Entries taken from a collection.
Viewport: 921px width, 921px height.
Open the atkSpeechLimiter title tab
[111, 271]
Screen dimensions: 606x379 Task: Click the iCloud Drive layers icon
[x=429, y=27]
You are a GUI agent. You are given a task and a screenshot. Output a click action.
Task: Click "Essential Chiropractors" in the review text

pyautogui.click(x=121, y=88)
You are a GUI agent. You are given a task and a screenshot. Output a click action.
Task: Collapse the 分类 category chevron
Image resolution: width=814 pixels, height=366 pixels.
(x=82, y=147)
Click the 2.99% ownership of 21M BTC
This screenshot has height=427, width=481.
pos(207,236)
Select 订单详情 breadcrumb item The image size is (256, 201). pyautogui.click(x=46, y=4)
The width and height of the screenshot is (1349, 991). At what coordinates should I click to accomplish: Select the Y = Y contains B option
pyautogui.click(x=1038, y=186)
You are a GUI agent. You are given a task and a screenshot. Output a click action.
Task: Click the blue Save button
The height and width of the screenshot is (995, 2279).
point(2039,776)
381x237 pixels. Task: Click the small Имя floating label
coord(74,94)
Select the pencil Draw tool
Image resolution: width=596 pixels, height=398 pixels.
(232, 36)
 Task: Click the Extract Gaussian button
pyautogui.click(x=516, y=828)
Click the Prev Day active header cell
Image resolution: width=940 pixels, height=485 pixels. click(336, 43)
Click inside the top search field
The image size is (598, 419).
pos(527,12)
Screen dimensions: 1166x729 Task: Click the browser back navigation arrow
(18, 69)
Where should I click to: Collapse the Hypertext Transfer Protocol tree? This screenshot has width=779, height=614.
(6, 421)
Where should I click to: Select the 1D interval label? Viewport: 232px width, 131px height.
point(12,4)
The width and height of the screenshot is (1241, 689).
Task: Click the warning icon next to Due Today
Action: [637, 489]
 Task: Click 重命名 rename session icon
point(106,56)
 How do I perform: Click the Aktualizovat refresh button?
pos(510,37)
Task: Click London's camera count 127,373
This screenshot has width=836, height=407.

WHAT THIS TASK INVOLVES. Return each record exactly as given.

RESPONSE AREA.
Viewport: 921px width, 921px height.
Open the atkSpeechLimiter title tab
[111, 271]
Screen dimensions: 606x379 Task: Click the iCloud Drive layers icon
[x=429, y=27]
You are a GUI agent. You are given a task and a screenshot. Output a click action.
Task: Click "Essential Chiropractors" in the review text

pyautogui.click(x=121, y=88)
You are a GUI agent. You are given a task and a screenshot. Output a click action.
Task: Collapse the 分类 category chevron
Image resolution: width=814 pixels, height=366 pixels.
(x=82, y=147)
Click the 2.99% ownership of 21M BTC
This screenshot has height=427, width=481.
pos(207,236)
Select 订单详情 breadcrumb item The image size is (256, 201). pyautogui.click(x=46, y=4)
The width and height of the screenshot is (1349, 991). At what coordinates should I click to accomplish: Select the Y = Y contains B option
pyautogui.click(x=1038, y=186)
You are a GUI agent. You are given a task and a screenshot. Output a click action.
Task: Click the blue Save button
The height and width of the screenshot is (995, 2279).
point(2039,776)
381x237 pixels. Task: Click the small Имя floating label
coord(74,94)
Select the pencil Draw tool
Image resolution: width=596 pixels, height=398 pixels.
(232, 36)
 Task: Click the Extract Gaussian button
pyautogui.click(x=516, y=828)
Click the Prev Day active header cell
Image resolution: width=940 pixels, height=485 pixels. click(336, 43)
Click inside the top search field
The image size is (598, 419).
pos(527,12)
Screen dimensions: 1166x729 Task: Click the browser back navigation arrow
(18, 69)
Where should I click to: Collapse the Hypertext Transfer Protocol tree? This screenshot has width=779, height=614.
(6, 421)
Where should I click to: Select the 1D interval label? Viewport: 232px width, 131px height.
point(12,4)
The width and height of the screenshot is (1241, 689).
Task: Click the warning icon next to Due Today
Action: [637, 489]
 Task: Click 重命名 rename session icon
point(106,56)
 How do I perform: Click the Aktualizovat refresh button?
pos(510,37)
Task: Click London's camera count 127,373
This screenshot has width=836, height=407.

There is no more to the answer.